Element lookup records:
(begin)

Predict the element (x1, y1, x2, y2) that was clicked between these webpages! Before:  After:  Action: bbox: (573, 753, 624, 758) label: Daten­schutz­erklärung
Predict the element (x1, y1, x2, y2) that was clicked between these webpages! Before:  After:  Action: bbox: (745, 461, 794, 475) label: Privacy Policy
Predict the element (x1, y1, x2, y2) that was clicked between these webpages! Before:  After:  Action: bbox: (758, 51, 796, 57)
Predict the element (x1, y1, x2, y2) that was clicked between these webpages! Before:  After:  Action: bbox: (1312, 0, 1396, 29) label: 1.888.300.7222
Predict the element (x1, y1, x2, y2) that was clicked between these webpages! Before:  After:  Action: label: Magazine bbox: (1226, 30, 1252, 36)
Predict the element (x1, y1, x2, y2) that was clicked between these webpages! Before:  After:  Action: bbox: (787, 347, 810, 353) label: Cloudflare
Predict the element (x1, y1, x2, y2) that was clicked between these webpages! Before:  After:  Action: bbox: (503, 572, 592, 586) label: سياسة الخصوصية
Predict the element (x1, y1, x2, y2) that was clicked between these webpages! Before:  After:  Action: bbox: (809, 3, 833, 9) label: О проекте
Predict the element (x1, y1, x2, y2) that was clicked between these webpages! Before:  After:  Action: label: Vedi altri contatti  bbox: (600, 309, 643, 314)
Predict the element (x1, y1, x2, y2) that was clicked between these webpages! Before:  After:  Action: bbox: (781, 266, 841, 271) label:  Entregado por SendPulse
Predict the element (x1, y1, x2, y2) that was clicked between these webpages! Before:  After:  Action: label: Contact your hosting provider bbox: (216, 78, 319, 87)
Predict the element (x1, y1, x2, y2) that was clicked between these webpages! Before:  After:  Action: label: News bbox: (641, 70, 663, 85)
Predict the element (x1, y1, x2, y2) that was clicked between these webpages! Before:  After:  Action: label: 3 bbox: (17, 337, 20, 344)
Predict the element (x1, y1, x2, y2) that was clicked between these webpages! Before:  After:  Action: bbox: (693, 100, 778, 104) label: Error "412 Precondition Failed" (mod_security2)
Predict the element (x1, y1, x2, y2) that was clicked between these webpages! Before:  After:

(end)

**Request**: Put every line of the material above into a Markdown table with the columns "Row" and "Line". Number each row and omit any blank lines.

**The reply**:
| Row | Line |
|---|---|
| 1 | Predict the element (x1, y1, x2, y2) that was clicked between these webpages! Before:  After:  Action: bbox: (573, 753, 624, 758) label: Daten­schutz­erklärung |
| 2 | Predict the element (x1, y1, x2, y2) that was clicked between these webpages! Before:  After:  Action: bbox: (745, 461, 794, 475) label: Privacy Policy |
| 3 | Predict the element (x1, y1, x2, y2) that was clicked between these webpages! Before:  After:  Action: bbox: (758, 51, 796, 57) |
| 4 | Predict the element (x1, y1, x2, y2) that was clicked between these webpages! Before:  After:  Action: bbox: (1312, 0, 1396, 29) label: 1.888.300.7222 |
| 5 | Predict the element (x1, y1, x2, y2) that was clicked between these webpages! Before:  After:  Action: label: Magazine bbox: (1226, 30, 1252, 36) |
| 6 | Predict the element (x1, y1, x2, y2) that was clicked between these webpages! Before:  After:  Action: bbox: (787, 347, 810, 353) label: Cloudflare |
| 7 | Predict the element (x1, y1, x2, y2) that was clicked between these webpages! Before:  After:  Action: bbox: (503, 572, 592, 586) label: سياسة الخصوصية |
| 8 | Predict the element (x1, y1, x2, y2) that was clicked between these webpages! Before:  After:  Action: bbox: (809, 3, 833, 9) label: О проекте |
| 9 | Predict the element (x1, y1, x2, y2) that was clicked between these webpages! Before:  After:  Action: label: Vedi altri contatti  bbox: (600, 309, 643, 314) |
| 10 | Predict the element (x1, y1, x2, y2) that was clicked between these webpages! Before:  After:  Action: bbox: (781, 266, 841, 271) label:  Entregado por SendPulse |
| 11 | Predict the element (x1, y1, x2, y2) that was clicked between these webpages! Before:  After:  Action: label: Contact your hosting provider bbox: (216, 78, 319, 87) |
| 12 | Predict the element (x1, y1, x2, y2) that was clicked between these webpages! Before:  After:  Action: label: News bbox: (641, 70, 663, 85) |
| 13 | Predict the element (x1, y1, x2, y2) that was clicked between these webpages! Before:  After:  Action: label: 3 bbox: (17, 337, 20, 344) |
| 14 | Predict the element (x1, y1, x2, y2) that was clicked between these webpages! Before:  After:  Action: bbox: (693, 100, 778, 104) label: Error "412 Precondition Failed" (mod_security2) |
| 15 | Predict the element (x1, y1, x2, y2) that was clicked between these webpages! Before:  After: |